Paratrooper Balloon Suit Uniform, Rare Early WW2 Airborne Jump Training Uniform

Pictured is an early US paratrooper uniform item.  It is commonly referred to as a balloon suit, balloon jump suit or balloon cloth jump suit.  This was one of the earliest uniform items specifically designed for US paratroopers.  It was designed to be worn by paratroopers as an outer garment when making their parachute jumps.   It was only experimented with for a brief time.  Most photos show it being used in training in 1941.  By 1942, it had been supplanted by other uniforms like the M42 jump suit.  Although it was only used briefly, photos taken at the time show that many of the paratroopers who would later go on to have prominent positions in the 101st Airborne Division, 82nd Airborne Division, 11th Airborne Division, 17th Airborne Division, and 13th Airborne Division during World War Two, got their jump training wearing this uniform.

Since it was only used for a short period of time, and also because during this time the size of the US Airborne forces were very small, very few have survived.   They are considered very rare and only a handful still exist in collections today.  I was very pleased to add this rare uniform to my military collection.

WWII 502nd PIR 508th PIR 101st Airborne Division Uniform Grouping

This group belonged to a paratrooper who was a member of I Company, 502nd Parachute Infantry Regiment of the 101st Airborne Division during WWII.  After the war ended, he was transferred to the 508th Parachute Infantry Regiment of the 82nd Airborne Division for occupation of Germany duty.  This was a common practice among the US Airborne units during WWII.  Airborne personal were often transferred to different regiments and divisions, starting with the end of the war in Europe, dependent on how long they had been in the service, how many points they had accumulated, and the needs of the various units.

This group includes his Ike jacket which has the insignia common to the 508th Parachute Infantry Regiment in the occupation period.  The black and white oval indicates the 508th PIR.  The ribbon bar is German made and I have seen this exact style of ribbon bar on other Ike jackets from the 508th PIR in the occupation period.  The jump wings are sterling and pin back.  On the left sleeve is an 82nd Airborne Division patch and on the right sleeve is a 101st Airborne Division patch and the Belgian Fourragere.  The 101st patch on the right sleeve indicates that this was a former unit that he had served in combat with.

This group had a box full of stuff (pictured) from his service in World War Two.  It contained the white silk scarf and white gloves which were used by the 508th PIR for for formal functions.  There are several paper items including passes, a ration card, a Berchtesgaden tourist brochure, a folder with commerical photos of paratroops in action, and other miscellaneous paperwork.  There are a stack of photos of him and his paratrooper friends in uniform on holiday including a bunch of shots of them skiing at a ski resort.  Also included was a piece of camouflage parachute material that he had cut from a chute and his American flag armband.  The flag armband is my favorite piece because he put a roster the names of his fellow members of Third Platoon, I Company, 502nd PIR on the back along with the phrase “Ready to Jump”.  Please note that we have intentionally blurred the name of this Veteran on the two passes, ration card, and the flag armband, for privacy.

WWII Company D 505th PIR 82nd Airborne Division Grouping

This group was purchased directly from a paratrooper of Company D of the 505th Parachute Infantry Regiment, 82nd Airborne Division.
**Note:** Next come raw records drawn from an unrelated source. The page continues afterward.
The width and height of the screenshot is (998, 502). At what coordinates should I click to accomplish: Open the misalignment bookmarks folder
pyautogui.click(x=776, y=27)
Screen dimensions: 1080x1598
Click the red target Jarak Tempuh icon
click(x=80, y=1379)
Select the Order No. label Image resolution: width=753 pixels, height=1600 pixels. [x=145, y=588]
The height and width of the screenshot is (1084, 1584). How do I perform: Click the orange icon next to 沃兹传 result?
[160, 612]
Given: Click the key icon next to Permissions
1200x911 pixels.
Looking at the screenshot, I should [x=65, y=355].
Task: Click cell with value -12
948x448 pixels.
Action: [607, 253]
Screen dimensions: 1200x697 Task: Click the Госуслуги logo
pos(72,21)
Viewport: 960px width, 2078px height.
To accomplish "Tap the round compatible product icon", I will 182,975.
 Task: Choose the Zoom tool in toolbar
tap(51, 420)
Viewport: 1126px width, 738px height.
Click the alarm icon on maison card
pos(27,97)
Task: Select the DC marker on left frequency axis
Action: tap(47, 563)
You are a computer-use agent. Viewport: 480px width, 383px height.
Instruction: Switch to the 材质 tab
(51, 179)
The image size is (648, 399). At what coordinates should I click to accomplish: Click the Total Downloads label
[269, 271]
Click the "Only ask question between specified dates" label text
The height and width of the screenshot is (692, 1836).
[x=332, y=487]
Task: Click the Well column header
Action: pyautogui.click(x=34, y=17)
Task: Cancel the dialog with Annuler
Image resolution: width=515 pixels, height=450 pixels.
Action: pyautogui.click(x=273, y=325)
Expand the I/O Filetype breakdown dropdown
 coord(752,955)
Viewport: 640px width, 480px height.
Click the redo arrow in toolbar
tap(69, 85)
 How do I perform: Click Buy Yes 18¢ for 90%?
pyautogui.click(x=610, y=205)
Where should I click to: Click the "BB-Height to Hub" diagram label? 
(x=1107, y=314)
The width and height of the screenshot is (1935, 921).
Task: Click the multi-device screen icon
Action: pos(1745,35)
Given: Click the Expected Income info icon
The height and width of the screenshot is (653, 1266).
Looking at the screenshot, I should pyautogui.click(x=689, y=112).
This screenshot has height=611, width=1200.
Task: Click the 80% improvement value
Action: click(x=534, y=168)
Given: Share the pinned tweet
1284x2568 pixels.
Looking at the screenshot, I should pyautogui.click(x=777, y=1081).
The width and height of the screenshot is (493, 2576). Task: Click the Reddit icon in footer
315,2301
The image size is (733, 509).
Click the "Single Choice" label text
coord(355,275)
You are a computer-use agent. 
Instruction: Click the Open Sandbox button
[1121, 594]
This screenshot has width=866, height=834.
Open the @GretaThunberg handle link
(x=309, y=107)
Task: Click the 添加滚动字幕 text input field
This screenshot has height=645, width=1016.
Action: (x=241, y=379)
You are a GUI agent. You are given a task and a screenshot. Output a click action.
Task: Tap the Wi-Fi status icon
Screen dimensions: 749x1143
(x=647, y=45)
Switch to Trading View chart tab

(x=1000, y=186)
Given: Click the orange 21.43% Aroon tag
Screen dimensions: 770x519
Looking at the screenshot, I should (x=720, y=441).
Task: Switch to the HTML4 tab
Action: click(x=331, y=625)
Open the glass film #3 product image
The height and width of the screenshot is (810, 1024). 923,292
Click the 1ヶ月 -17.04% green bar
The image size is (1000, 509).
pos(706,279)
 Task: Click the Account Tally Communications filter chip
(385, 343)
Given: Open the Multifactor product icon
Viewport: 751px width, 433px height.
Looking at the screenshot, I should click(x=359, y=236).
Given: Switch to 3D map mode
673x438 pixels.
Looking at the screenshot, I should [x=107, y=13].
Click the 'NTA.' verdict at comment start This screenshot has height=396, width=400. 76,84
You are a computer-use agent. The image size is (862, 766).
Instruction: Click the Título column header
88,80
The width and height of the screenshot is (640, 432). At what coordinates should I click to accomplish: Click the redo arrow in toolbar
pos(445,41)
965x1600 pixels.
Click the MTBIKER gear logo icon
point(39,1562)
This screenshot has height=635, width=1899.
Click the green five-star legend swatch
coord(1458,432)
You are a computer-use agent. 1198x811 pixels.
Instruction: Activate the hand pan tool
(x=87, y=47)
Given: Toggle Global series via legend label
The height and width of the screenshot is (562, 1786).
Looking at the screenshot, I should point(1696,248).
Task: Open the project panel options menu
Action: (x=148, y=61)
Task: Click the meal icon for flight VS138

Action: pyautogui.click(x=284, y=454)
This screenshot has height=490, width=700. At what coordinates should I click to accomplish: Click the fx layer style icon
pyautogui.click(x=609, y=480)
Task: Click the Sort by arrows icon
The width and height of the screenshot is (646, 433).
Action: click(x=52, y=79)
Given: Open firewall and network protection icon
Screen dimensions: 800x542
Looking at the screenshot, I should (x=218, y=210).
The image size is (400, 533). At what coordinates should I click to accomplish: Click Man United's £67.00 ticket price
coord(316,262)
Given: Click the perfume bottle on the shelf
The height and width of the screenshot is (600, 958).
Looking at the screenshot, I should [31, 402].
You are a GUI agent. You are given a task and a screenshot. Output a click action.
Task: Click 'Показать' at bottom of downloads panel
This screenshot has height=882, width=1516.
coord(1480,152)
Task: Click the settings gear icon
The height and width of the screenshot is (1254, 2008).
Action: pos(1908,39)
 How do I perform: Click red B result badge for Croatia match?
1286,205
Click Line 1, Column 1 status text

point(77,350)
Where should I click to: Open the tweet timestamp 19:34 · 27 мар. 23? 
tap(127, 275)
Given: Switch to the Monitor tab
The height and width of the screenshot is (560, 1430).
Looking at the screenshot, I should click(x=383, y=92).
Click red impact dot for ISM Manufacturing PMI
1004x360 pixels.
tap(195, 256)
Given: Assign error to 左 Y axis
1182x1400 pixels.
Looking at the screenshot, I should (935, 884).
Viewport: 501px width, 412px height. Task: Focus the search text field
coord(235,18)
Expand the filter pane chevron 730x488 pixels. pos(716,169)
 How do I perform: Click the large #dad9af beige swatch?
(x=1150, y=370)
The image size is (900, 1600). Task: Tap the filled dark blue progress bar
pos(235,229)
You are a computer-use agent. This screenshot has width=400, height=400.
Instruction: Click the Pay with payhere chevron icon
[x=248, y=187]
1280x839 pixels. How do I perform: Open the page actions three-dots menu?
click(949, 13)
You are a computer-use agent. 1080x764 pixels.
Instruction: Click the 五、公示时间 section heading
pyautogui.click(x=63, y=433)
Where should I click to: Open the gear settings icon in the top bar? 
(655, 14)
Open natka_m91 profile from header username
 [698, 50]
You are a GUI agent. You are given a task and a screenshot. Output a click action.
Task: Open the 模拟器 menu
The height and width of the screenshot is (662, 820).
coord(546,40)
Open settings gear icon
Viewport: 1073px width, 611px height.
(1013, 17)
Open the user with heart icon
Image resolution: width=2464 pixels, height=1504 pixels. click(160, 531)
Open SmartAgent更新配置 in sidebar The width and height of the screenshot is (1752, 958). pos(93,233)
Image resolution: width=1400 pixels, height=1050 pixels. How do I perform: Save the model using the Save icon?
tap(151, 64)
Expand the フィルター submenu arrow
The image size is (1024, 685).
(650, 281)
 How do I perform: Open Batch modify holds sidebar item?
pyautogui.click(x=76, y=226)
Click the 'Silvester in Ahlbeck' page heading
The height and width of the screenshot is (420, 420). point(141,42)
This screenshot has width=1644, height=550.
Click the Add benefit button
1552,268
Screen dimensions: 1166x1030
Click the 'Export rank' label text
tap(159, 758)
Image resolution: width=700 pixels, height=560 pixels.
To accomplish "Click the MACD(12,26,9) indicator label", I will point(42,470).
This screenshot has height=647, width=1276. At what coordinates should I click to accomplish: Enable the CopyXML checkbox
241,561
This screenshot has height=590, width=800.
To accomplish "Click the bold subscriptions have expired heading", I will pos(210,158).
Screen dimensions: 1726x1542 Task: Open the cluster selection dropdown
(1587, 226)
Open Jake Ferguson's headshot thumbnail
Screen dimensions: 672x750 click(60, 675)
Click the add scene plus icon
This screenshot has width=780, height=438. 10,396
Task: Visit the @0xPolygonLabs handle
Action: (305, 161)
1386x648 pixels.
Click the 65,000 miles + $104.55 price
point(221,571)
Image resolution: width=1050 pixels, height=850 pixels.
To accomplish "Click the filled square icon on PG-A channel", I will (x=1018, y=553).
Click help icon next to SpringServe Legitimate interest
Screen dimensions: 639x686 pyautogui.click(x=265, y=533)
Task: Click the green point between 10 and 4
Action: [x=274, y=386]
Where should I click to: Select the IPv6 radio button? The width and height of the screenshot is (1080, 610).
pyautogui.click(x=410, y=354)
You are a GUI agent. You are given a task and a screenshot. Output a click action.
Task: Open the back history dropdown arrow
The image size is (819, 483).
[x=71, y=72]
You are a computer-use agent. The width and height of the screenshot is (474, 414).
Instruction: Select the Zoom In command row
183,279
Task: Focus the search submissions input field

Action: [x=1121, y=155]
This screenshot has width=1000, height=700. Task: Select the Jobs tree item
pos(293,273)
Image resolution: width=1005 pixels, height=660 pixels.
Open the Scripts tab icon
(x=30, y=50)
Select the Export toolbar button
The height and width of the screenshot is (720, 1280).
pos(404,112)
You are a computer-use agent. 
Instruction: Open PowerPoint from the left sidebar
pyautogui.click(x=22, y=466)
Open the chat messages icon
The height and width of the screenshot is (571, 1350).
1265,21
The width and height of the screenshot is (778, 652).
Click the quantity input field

He was with Co. D, 505th PIR during their jump in Normandy during D-Day and was with them until the end of the war. He was wounded in Holland during operation Market Garden. It consists of his dog tag, jump wing sewn on to a 505th PIR oval, ribbon bars, wrist bracelet with his name, Good Conduct Medal engraved with his name, CIB, cap disc patch, 82nd Airborne patch, collar discs, purple heart, 2 American invasion armband flags, paperwork, other misc. insignia, and a number of photos (only a few of which are shown here), including one showing him standing with his Browning.

The thing that I like best is the piece of the parachute canopy fabric that he had many members of Company D, 505th PIR sign. Also pictured are some of his German souvenirs which he brought back including a German armband and a skull removed from a German visor cap.  American soldiers in WWII were known for their love of acquiring captured souvenirs from their enemies.   Insignia like these were particular favorites because they were easy to carry and mail home.  Please note that in order to maintain the Veteran’s privacy, we have intentionally blurred his name on the paperwork, bracelet, and dog tag in the photos.